A London’s Burberry shop presents another exhibition of hybrid closed-back and open-back window display. In this case the opening is in the centre and the display is against a backdrop of the shop’s interior. An additional interesting feature in this display is the use of fashion model photographs next to mannequins.

Straight lines, right angles — this style of a box-like front window display for a shop was very popular in the 1960s and 1970s. The typeface of the shop name is consistent with that style. It does receive here a more up-to-date look with the lighting and merchandise display. The lobby, leading to the door, is an integral part of this front design.

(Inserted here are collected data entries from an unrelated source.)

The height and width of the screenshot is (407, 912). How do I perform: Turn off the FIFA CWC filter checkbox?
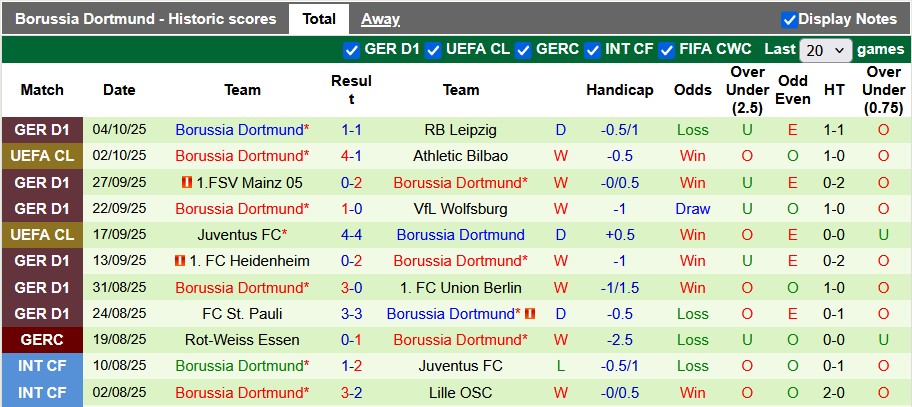pos(667,50)
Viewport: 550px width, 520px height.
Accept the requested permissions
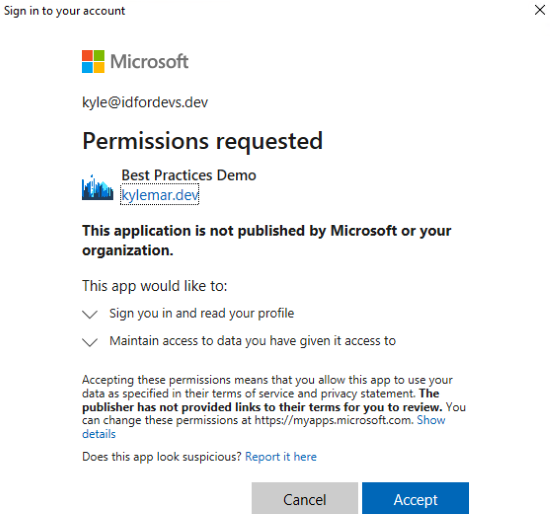[x=415, y=498]
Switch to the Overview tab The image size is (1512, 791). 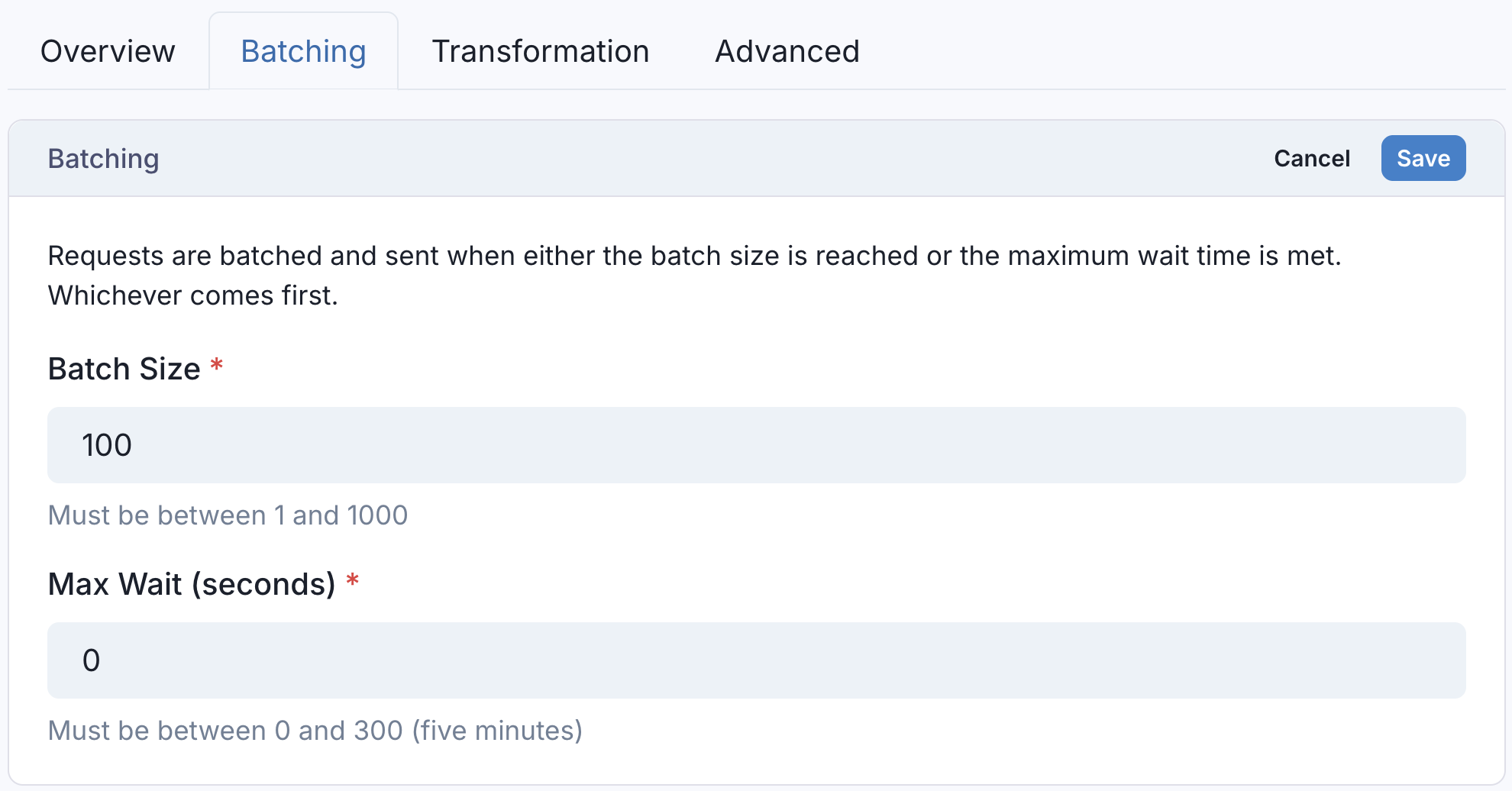pos(108,52)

The façade of this women fashion store (PkZ Women) is window-covered over three floors, giving an impressive and inviting look to the store — especially when the front window exhibitions are lit after darkness. Part of the store’s front  is employed on the right side as a screen displaying computer motion-animation. Notice  that the display on the second floor above ground level is designed more like an art gallery than a store, with pictures on the back walls, endowing the store with a finer high-class ambience and image.

This artful front window display by a fashion boutique store for women in Zurich (Boutique Marie Claire) presents several delighting features.

First, the warm cheerful colours of garments in red, orange, yellow and pink cannot evade the eye of passers by or visitors of the boutique. The colours are inviting, and they also are a match for the Fall season (on display October 2019), bringing to mind the sight of leaves hanging on trees in Autumn. (Nonetheless, these colours could also be appropriate for re-birth in Spring.)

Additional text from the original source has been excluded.